- Kısa alıştırma A
Kayıtlarda "Identify" dizesini içeren kaç satır bulunduğunu belirtin. Yanıt olarak yalnızca sayıyı yazın.

- Verilen metin

Güncelleme Tarihi:
‘Tartan Polisiye’ akımının babası sayılan ve İskoçya’nın Camus’su olarak adlandırılan William McIlvanney (1936-2015), ülkesinin en saygın yazarlarından birisidir. Bir maden işçisinin çocuğuydu. Glasgow Üniversitesi’nde İngiliz dili ve edebiyatı eğitimi aldı. 1966 tarihli ilk kitabı ’Remedy is None’ ile Geoffrey Faber Anma Ödülü’ne, maden işçilerini konu edinen ikinci roman ‘Docherty’ (1975) ile Whitbread Roman Ödülü’ne değer görüldü. Yeteneğini kanıtlamıştı ama asıl ününü 1977’de yayımlanan ‘Laidlaw Soruşturmaları’ sayesinde kazandı. Laidlaw üçlemesini ‘Tony Veitch Belgeleri’ (1983) ve ‘Garip Sadakatler’le (1991) sürdüren McIlvanney, çağdaş İskoç polisiyelerinin kaderini değiştirmiş, Ian Rankin, John Ellroy, Alex Gray, Val McDermid, Kate Atkinson gibi günümüzün tanınmış polisiye yazarlarının yolunu açmıştı.
MUTSUZ VE YALNIZ
Üçlemenin ilk kitabı ‘Laidlaw Soruşturmaları’, geçen yıl yayımlanmış ve Glosgow polis dedektifi Jack Laidlaw’ı tanımıştık. Arızalı kişiliğiyle tipik bir McIlvanney karakteriydi Laidlaw; sert, şiddete meyilli, kendi doğası ve geçmişiyle boğuşan, yüzü asık bir adam. Yazar Denise Mina’nın ifadesiyle; ‘Laidlaw, Marlowe’un melankolik varisi’. Güçlü bir ahlaka ve daha güçlü bir sosyal adalet anlayışına sahip Laidlaw, modern insanın anlam arayışının ve varoluş sorgulamasının metaforu gibidir. Yaşadığı Glaskow ise bireyin düştüğü dünyayı temsil eder; kabalık ve yoksullukla dolu acımasız bir yer. Ancak içiniz kararmasın; McIlvanney’nin anlatımı, kara mizahı ve şiirselliğiyle okuyucuyu bu cehennemden kolayca çekip çıkarıyor.

- Kısa alıştırma B
Yukarıdaki metne göre William McIlvanney asıl ününü hangi kitapla kazandı?

- Veri listesi
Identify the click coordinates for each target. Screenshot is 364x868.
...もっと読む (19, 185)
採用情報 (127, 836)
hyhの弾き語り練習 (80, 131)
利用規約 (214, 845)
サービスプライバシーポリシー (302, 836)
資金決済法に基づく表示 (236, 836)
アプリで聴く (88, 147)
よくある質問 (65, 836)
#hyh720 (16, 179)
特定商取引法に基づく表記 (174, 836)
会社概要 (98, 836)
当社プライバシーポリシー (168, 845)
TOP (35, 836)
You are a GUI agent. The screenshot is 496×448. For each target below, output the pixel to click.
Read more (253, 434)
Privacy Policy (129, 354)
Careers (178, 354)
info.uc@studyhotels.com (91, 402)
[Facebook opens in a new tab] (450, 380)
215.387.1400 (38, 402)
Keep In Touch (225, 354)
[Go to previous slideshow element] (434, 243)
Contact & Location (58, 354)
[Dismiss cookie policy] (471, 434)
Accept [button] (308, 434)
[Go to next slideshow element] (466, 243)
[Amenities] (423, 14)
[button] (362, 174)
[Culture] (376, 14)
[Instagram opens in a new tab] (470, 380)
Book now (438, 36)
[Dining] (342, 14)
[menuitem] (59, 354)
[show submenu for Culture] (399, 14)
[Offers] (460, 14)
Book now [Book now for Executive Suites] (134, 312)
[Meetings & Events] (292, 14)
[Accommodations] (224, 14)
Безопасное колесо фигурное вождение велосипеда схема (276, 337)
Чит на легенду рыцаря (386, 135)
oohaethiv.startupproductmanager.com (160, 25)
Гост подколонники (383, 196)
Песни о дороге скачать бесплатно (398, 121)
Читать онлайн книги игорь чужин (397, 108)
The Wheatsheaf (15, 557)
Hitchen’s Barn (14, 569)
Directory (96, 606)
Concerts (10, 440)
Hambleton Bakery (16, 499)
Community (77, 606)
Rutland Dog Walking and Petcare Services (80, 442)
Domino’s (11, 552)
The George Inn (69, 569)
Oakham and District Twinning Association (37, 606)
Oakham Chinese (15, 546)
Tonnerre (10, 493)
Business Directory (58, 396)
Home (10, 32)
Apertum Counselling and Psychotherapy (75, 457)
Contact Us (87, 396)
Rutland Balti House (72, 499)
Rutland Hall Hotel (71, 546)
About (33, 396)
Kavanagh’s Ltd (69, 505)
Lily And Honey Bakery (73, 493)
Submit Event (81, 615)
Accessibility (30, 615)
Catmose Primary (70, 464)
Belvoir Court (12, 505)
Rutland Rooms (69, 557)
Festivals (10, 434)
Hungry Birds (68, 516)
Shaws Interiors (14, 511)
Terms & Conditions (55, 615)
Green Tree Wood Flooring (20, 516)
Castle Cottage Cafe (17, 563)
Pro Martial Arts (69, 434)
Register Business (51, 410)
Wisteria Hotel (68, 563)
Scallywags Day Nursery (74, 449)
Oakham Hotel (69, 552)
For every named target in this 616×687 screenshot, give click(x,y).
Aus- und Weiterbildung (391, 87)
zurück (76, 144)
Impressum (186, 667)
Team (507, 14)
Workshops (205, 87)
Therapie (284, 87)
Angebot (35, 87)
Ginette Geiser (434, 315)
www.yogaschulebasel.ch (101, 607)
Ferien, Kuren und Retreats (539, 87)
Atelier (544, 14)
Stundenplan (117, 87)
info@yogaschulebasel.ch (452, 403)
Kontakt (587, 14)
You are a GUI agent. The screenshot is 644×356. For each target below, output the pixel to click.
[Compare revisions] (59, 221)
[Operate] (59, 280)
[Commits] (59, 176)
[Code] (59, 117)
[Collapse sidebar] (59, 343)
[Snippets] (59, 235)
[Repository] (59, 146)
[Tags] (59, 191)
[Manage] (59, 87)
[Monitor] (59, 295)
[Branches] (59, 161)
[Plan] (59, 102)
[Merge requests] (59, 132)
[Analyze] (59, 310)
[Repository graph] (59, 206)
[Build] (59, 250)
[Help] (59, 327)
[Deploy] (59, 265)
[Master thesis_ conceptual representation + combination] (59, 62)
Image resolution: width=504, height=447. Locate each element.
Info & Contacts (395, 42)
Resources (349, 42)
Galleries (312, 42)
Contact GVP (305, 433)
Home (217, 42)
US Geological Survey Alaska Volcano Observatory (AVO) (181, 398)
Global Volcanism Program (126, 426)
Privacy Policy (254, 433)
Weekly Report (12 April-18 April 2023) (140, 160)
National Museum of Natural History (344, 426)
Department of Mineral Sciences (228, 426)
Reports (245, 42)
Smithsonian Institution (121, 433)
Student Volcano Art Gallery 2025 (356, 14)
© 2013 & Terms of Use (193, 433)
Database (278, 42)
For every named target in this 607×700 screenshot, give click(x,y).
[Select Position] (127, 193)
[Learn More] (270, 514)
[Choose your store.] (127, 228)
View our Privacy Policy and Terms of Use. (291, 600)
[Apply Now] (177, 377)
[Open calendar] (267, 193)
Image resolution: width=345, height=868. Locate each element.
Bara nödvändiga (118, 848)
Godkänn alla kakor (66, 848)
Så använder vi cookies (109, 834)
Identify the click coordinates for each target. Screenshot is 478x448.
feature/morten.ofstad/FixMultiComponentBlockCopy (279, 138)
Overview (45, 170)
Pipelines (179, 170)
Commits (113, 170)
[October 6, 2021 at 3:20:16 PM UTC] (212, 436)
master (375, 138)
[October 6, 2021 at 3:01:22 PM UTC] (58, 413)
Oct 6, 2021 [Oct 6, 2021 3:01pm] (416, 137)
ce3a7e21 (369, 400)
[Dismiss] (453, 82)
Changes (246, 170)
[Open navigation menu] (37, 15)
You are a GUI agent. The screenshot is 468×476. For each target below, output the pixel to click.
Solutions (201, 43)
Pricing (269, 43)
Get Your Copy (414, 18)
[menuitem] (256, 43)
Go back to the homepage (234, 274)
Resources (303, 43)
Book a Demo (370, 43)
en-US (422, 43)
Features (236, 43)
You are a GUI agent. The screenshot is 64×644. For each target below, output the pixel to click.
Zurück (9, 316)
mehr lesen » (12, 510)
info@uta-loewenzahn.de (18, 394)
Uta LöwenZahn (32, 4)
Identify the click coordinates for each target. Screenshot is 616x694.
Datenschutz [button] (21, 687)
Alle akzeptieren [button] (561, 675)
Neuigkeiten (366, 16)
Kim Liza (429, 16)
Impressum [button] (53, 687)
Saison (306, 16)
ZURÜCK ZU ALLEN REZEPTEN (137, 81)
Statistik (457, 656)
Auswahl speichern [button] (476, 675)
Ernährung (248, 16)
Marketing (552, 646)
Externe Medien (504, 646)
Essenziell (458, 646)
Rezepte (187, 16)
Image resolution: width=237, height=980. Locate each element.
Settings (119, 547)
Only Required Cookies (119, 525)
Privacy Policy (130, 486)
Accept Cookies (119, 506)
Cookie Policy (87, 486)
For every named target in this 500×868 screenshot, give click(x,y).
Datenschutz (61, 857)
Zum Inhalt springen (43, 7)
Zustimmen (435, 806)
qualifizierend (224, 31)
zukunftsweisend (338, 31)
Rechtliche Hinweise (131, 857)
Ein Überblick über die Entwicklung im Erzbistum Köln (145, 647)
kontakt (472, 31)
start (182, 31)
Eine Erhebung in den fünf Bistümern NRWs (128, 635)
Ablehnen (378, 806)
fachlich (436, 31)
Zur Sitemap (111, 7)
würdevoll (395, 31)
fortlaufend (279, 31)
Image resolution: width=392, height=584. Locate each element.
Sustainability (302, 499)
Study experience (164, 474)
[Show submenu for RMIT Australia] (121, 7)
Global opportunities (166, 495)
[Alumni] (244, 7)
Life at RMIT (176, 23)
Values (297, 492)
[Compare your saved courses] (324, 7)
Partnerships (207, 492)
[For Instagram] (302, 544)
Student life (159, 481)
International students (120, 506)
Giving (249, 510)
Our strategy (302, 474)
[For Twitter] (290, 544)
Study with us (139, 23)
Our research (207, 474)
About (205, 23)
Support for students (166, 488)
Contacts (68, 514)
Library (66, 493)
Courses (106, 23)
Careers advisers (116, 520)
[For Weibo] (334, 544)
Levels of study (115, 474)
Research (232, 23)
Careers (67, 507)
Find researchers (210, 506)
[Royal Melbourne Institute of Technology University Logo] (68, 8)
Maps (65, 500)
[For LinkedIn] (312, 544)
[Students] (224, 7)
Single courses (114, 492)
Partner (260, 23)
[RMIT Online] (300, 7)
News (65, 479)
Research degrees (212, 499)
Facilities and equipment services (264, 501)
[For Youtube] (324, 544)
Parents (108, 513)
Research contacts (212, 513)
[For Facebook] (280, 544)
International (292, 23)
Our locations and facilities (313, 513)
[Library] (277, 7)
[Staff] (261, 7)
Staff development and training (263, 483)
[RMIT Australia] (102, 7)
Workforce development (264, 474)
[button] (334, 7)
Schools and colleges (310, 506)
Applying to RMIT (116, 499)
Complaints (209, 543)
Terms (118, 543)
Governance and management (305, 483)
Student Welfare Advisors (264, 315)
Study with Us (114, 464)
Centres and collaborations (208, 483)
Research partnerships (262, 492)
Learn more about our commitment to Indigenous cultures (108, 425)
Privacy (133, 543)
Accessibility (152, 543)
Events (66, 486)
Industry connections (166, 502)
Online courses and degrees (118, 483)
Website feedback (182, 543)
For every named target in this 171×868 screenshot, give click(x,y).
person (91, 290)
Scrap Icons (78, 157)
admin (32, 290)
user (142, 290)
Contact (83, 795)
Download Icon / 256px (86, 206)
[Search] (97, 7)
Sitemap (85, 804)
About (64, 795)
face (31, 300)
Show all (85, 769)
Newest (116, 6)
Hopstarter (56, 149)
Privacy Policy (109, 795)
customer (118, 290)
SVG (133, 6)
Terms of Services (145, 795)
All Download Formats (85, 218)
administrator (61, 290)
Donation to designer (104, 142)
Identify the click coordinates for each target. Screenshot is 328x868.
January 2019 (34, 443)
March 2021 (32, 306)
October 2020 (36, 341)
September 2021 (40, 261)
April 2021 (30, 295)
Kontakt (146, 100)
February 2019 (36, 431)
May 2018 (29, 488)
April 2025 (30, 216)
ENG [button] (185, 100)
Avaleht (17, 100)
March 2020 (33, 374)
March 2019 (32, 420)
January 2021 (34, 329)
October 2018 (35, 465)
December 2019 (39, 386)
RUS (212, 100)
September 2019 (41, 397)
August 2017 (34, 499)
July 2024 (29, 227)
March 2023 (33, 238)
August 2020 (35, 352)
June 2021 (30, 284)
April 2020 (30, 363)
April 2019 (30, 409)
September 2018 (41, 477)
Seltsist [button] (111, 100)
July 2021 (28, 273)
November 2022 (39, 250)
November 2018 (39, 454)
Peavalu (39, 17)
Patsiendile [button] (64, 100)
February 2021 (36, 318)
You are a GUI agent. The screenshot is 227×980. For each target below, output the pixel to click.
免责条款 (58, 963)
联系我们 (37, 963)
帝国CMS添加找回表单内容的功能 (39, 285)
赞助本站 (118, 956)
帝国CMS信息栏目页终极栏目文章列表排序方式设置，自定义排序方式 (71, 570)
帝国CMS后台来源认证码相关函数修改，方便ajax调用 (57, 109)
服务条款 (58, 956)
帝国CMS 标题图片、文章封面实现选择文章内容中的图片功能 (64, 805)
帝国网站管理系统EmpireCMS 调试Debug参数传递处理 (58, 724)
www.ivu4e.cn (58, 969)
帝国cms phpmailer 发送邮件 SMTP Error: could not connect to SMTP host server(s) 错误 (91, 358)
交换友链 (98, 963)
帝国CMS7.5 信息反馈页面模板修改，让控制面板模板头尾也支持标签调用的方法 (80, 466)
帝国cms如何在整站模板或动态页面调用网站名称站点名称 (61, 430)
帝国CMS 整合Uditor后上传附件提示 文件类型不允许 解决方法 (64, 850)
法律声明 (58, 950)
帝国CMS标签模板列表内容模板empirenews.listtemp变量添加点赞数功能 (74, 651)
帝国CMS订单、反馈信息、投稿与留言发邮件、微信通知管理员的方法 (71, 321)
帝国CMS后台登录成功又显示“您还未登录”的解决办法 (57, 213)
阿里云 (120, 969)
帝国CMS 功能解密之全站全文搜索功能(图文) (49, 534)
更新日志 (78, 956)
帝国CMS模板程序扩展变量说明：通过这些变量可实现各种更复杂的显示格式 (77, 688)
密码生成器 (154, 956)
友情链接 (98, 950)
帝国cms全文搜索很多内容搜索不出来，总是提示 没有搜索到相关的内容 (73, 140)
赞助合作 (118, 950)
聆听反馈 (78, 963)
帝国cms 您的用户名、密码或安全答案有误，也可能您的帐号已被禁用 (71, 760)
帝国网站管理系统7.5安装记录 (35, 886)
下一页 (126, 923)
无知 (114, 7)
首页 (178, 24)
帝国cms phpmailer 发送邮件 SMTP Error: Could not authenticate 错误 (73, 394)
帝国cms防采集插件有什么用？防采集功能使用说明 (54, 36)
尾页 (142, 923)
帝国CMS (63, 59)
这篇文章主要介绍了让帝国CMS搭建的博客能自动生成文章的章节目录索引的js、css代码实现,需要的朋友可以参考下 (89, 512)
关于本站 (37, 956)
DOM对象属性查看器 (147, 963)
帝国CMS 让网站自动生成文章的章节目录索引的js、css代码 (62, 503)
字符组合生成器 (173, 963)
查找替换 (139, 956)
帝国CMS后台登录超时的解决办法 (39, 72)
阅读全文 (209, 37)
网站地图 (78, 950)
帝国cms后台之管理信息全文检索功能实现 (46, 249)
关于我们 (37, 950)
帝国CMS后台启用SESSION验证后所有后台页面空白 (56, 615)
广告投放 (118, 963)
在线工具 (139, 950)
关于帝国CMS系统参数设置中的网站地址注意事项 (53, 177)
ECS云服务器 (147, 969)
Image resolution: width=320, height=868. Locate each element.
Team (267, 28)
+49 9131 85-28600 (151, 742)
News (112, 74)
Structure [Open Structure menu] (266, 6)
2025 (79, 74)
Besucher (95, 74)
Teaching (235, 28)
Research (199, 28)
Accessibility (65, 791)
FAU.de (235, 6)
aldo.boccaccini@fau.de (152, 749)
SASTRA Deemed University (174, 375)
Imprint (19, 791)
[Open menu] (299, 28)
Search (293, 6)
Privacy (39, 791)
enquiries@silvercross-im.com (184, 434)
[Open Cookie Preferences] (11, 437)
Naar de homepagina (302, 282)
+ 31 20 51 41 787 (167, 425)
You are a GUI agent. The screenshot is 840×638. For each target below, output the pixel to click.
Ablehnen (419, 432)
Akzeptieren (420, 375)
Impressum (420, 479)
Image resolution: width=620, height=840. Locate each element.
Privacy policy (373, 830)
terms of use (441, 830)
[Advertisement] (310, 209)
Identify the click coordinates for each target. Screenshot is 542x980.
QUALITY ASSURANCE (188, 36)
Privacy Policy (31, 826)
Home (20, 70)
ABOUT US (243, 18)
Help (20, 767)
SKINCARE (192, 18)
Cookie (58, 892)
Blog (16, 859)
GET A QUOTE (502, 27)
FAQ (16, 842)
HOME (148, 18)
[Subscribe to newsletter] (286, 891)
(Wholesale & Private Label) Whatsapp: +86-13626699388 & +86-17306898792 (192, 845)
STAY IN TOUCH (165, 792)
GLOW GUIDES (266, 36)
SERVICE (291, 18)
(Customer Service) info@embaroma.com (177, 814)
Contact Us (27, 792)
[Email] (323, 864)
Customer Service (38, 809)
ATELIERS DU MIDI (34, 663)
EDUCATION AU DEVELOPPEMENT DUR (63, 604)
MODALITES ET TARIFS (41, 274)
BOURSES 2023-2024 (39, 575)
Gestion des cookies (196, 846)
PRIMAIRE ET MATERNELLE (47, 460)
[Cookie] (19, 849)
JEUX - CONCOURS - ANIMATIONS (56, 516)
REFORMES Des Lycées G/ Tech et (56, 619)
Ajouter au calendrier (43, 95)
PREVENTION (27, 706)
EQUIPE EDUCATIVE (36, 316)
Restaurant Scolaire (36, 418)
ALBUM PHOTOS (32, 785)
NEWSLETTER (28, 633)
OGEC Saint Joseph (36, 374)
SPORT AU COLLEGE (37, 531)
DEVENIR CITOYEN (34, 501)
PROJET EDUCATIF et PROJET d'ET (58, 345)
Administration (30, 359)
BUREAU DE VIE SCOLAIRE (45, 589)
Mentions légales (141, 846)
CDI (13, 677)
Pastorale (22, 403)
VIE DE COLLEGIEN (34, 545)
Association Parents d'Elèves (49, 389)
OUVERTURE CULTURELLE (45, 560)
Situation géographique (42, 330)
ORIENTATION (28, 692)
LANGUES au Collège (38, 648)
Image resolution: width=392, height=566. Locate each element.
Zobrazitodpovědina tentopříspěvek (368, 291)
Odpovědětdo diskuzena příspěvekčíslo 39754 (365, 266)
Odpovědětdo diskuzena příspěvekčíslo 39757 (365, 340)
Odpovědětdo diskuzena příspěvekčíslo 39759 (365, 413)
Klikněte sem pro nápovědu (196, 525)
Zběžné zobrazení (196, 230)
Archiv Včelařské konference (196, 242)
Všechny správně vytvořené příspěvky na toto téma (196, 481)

- Alıştırma yanıtı A
5

- Alıştırma yanıtı B
McIlvanney asıl ününü 1977'de yayımlanan 'Laidlaw Soruşturmaları' ile kazandı.